Re: [Numpy-discussion] Syntax Improvement for Array Transpose

2019-06-23 Thread Eric Wieser
If I remember correctly, [numpy.future imports are] actually possible
but hacky. So it would probably be nicer to not go there.

There was some discussion of this at
https://stackoverflow.com/q/29905278/102441.
I agree with the conclusion we should not go there - in particular,
note that every builtin __future__ feature has been an
interpreter-level change, not an object-level change.
from __future__ import division changes the meaning of / not of int.__div__.
Framing the numpy change this way would mean rewriting Attribute(obj,
attr, Load) ast nodes to Call(np._attr_override, obj, attr), which is
obvious not interoperable with any other module wanting to do the same
thing.

This opens other unpleasant cans of worms about “builtin” modules that
perform attribute access:

Should getattr(arr, 'T') change behavior based on the module that calls it?
Should operator.itemgetter('T') change behavior ?

So I do not think we want to go down that road.
┄┄┄┄┄┄┄┄┄┄┄┄┄┄┄┄┄┄┄┄
Replace "road" with "path" in the numpy transpose post, and write out everything from "Should getattr(arr, 'T')" down to "down that road.". The data after this has no connection to the numpy transpose post.

■ DATA SHOWN
┄┄┄┄┄┄┄┄┄┄┄┄┄┄┄┄┄┄┄┄
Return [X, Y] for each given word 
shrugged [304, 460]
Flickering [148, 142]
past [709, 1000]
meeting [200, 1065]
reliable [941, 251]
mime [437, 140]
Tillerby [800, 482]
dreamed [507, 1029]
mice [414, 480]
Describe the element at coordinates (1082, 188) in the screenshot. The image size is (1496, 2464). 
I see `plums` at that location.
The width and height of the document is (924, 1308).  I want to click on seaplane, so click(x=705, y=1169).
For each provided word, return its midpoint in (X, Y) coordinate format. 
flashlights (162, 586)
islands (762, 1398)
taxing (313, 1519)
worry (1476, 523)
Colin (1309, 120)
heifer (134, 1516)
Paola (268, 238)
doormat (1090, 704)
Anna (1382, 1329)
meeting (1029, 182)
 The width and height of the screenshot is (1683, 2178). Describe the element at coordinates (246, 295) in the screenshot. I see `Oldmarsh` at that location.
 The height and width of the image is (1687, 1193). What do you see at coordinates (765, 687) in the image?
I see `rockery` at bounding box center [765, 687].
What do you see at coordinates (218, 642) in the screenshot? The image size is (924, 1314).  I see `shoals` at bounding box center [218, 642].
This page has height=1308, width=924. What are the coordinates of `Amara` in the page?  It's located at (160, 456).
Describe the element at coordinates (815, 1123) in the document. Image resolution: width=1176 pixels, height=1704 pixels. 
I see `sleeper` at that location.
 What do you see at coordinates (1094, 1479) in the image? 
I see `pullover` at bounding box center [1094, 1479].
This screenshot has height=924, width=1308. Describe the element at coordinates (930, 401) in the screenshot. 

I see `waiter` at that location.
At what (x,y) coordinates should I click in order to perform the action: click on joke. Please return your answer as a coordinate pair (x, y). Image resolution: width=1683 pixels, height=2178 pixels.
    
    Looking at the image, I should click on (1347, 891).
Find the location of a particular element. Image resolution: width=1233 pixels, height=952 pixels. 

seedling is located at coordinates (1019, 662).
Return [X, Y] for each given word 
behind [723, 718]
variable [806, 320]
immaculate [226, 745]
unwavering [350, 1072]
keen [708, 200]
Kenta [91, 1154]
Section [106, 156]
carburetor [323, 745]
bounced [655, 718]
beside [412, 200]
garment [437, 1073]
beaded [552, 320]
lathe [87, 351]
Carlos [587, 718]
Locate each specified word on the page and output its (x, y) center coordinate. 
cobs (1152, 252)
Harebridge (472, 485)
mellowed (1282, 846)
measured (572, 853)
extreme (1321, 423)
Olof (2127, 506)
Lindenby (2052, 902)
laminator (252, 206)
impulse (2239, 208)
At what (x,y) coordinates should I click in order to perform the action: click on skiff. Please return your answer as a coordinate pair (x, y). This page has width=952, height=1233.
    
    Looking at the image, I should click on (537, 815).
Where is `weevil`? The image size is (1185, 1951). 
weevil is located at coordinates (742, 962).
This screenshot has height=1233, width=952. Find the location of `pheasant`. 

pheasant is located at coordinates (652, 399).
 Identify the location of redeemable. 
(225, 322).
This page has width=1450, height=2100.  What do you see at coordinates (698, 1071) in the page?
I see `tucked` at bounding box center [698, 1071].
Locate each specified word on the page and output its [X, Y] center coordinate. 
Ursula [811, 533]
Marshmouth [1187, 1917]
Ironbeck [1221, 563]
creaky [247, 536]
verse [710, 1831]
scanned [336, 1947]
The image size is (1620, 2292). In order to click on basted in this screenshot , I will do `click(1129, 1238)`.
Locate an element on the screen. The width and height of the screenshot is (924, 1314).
┄┄┄┄┄┄┄┄┄┄┄┄┄┄┄┄┄┄┄┄
■ RESULT FOR THIS EXERCISE
Should getattr(arr, 'T') change behavior based on the module that calls it?
Should operator.itemgetter('T') change behavior ?

So I do not think we want to go down that path.